Henry Giles (1 November 1809 – 10 July 1882) was a Unitarian minister and writer.

==Biography==
Born in County Wexford to a Roman Catholic family, Giles changed his religious belief several times, becoming a Protestant and a Dissenter. He studied for a time at the Royal Academical Institution of Belfast. before finally becoming a Unitarian and officiating as a minister of that denomination in Greenock, Scotland and chapel of Toxteth Park, in the edge of Liverpool, England.

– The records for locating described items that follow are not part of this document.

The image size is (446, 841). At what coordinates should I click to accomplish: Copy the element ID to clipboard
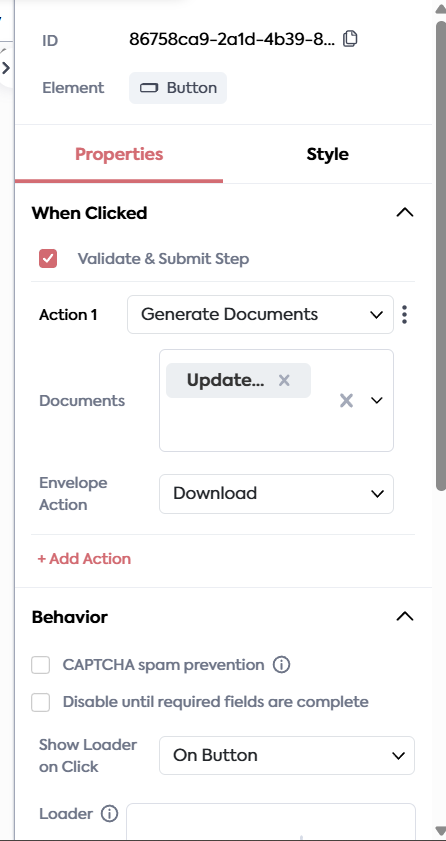coord(350,39)
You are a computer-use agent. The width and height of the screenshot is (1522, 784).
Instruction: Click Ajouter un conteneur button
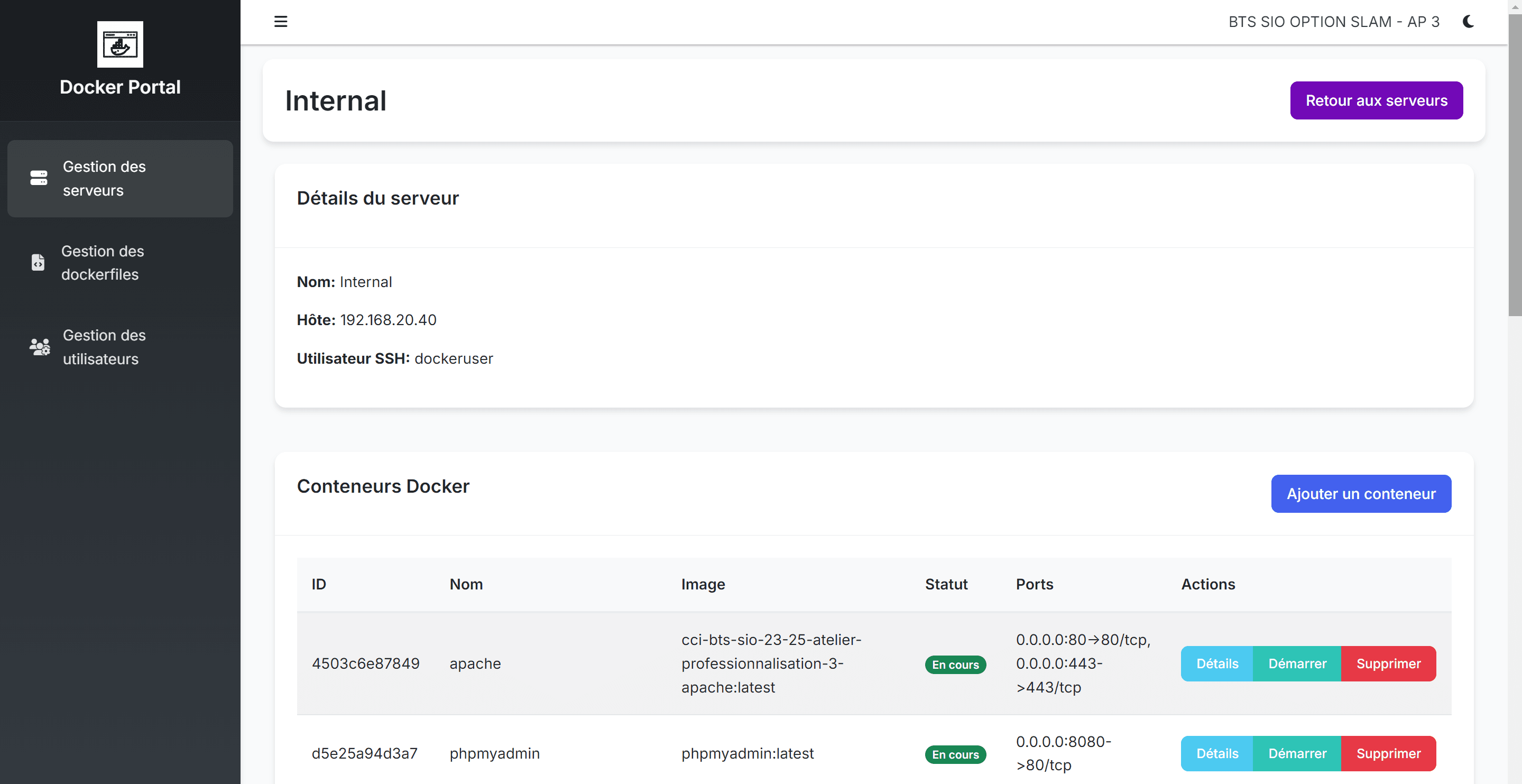pos(1361,493)
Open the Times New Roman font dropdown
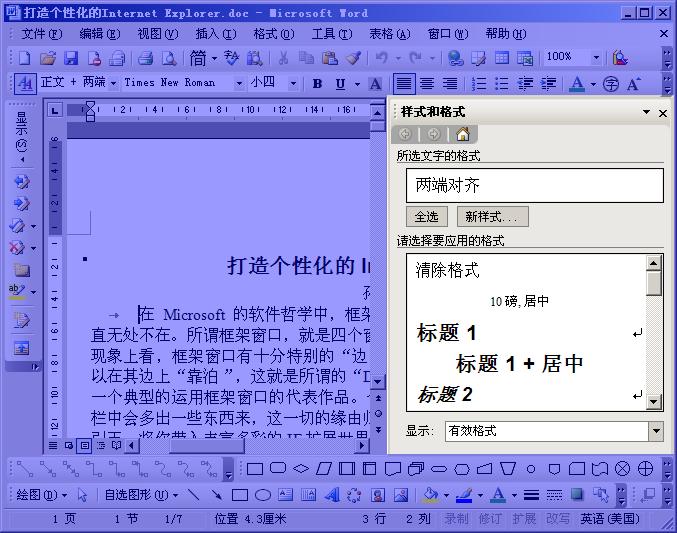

It was during his three years preaching in Liverpool that Giles gained a reputation as a preacher of marked oratorical power. In "the Liverpool Controversy," - an extended debate held in 1839 between thirteen clergymen of the Established Church on one hand, and Giles, along with James Martineau and John Hamilton Thom defending the Unitarian position on the other hand. Giles spoke on the topics "God and Christ," "Man," "Creeds" and "Future Retribution." A record of the debate was published under the name Unitarianism Defended.

In 1840, Giles moved to the United States, where he preached, lectured extensively, and wrote. He was widely known as a lecturer, and his numerous volumes of literary interpretation and criticism were well-received, particularly his Human Life in Shakespeare. Other works included Lectures and Essays (2 vols. 1845), Christian Thoughts on Life (1850), and Illustrations of Genius in Some of its Applications to Society and Culture. He was married in 1849, in Bangor, Maine, to Louise Lord, of Bucksport, Maine, with whom he had two daughters, and a son. One daughter, Nora, was drowned off Bucksport in 1869, at the age of 18, in a sailing accident.

Giles was plagued by a variety of health issues. He had a hunchbacked, dwarfish stature which he claimed resulted from a nurse having let him fall as an infant, injuring his spine. Throughout his life, he struggled with alcoholism; although he initially found strong drink distasteful, he became acclimated to liquor when it was prescribed to him to counter an illness. His public life came to an abrupt halt around 1865, when he suffered a sudden paralytic attack while lecturing in Boston. He lived for 17 years thereafter, and died in Quincy, Massachusetts. He was an avid reader and was proficient in both French and German.